Task prompt → Tally the lines of the records below that contain the string "field", treating uppercase and lowercase as distinct. Give only the number.

Given records →
....................
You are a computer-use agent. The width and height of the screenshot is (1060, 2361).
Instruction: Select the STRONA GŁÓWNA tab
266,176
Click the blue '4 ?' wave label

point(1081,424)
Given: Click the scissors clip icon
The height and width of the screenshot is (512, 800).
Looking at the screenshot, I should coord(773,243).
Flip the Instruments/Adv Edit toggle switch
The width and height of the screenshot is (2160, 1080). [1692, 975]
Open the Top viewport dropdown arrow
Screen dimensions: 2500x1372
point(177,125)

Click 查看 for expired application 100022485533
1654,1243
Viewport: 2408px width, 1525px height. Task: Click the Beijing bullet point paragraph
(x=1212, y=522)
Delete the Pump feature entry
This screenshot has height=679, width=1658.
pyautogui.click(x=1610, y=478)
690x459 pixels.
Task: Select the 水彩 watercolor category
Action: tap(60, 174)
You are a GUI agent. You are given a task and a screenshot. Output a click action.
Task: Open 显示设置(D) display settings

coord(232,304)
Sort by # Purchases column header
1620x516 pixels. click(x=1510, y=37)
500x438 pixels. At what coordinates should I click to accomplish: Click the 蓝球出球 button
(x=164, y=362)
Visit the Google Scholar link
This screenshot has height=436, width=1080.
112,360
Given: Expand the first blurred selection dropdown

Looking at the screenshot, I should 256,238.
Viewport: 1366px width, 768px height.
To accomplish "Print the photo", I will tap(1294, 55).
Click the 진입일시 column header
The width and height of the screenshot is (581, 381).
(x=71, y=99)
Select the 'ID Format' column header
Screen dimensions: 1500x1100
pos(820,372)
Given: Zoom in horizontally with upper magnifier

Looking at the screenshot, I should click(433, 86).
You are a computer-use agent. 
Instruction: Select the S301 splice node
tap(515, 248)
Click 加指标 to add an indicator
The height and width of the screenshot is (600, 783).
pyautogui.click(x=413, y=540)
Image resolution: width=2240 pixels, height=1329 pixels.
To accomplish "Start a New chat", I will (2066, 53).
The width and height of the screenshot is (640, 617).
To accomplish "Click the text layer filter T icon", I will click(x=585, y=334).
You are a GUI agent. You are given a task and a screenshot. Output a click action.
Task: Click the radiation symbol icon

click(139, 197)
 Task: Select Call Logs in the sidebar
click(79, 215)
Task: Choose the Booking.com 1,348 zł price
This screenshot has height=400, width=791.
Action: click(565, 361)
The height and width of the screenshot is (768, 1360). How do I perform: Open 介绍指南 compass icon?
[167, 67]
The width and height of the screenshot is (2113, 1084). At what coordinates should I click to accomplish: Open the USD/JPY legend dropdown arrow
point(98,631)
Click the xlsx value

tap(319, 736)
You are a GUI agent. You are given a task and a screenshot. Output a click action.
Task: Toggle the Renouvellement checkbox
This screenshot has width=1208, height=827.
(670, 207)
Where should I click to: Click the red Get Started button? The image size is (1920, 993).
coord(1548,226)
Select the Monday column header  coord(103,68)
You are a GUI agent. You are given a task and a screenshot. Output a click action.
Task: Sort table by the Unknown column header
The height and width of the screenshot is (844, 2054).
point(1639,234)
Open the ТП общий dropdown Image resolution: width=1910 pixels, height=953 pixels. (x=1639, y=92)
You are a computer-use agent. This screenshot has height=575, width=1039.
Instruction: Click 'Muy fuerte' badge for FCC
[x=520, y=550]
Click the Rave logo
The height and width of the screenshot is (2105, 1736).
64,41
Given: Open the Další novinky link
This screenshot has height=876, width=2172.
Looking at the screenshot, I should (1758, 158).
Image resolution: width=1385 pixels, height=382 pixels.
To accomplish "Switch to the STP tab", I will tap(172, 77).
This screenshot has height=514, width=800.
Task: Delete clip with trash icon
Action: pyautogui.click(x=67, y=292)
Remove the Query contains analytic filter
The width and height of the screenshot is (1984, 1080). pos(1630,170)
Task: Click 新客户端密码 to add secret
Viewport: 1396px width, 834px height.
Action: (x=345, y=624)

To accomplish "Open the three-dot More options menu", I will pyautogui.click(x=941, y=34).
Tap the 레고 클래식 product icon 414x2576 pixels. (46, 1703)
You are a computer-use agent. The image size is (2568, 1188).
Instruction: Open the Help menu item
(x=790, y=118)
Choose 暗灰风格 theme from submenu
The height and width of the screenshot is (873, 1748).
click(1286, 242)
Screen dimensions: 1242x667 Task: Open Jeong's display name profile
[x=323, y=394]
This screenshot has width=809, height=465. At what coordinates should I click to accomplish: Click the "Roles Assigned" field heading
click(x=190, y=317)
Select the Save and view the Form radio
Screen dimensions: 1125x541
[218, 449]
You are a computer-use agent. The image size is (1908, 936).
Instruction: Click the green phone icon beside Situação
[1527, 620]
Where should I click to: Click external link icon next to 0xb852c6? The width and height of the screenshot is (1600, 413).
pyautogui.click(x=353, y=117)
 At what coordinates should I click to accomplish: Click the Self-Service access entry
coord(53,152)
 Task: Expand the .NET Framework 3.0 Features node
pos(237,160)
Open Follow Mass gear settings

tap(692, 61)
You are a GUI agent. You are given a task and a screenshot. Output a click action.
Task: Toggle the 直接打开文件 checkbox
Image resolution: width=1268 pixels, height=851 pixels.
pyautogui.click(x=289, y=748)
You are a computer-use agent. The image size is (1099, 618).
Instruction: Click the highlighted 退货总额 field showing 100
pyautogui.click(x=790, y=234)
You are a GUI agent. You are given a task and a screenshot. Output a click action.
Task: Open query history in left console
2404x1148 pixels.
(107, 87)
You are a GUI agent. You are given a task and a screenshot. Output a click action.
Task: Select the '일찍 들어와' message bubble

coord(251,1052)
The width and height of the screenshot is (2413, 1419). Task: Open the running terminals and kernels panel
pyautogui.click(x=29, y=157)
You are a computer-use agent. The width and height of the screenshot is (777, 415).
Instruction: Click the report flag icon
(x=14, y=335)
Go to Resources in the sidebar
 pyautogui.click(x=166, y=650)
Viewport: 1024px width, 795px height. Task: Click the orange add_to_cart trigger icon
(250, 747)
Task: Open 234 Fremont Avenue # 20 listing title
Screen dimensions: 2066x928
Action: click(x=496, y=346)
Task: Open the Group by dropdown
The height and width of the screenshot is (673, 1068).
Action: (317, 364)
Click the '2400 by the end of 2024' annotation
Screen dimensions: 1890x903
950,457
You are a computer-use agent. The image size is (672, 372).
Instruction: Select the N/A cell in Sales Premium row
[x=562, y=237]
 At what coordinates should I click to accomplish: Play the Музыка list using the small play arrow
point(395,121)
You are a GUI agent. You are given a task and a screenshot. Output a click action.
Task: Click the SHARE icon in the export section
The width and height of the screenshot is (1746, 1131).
....................
Completed task → 2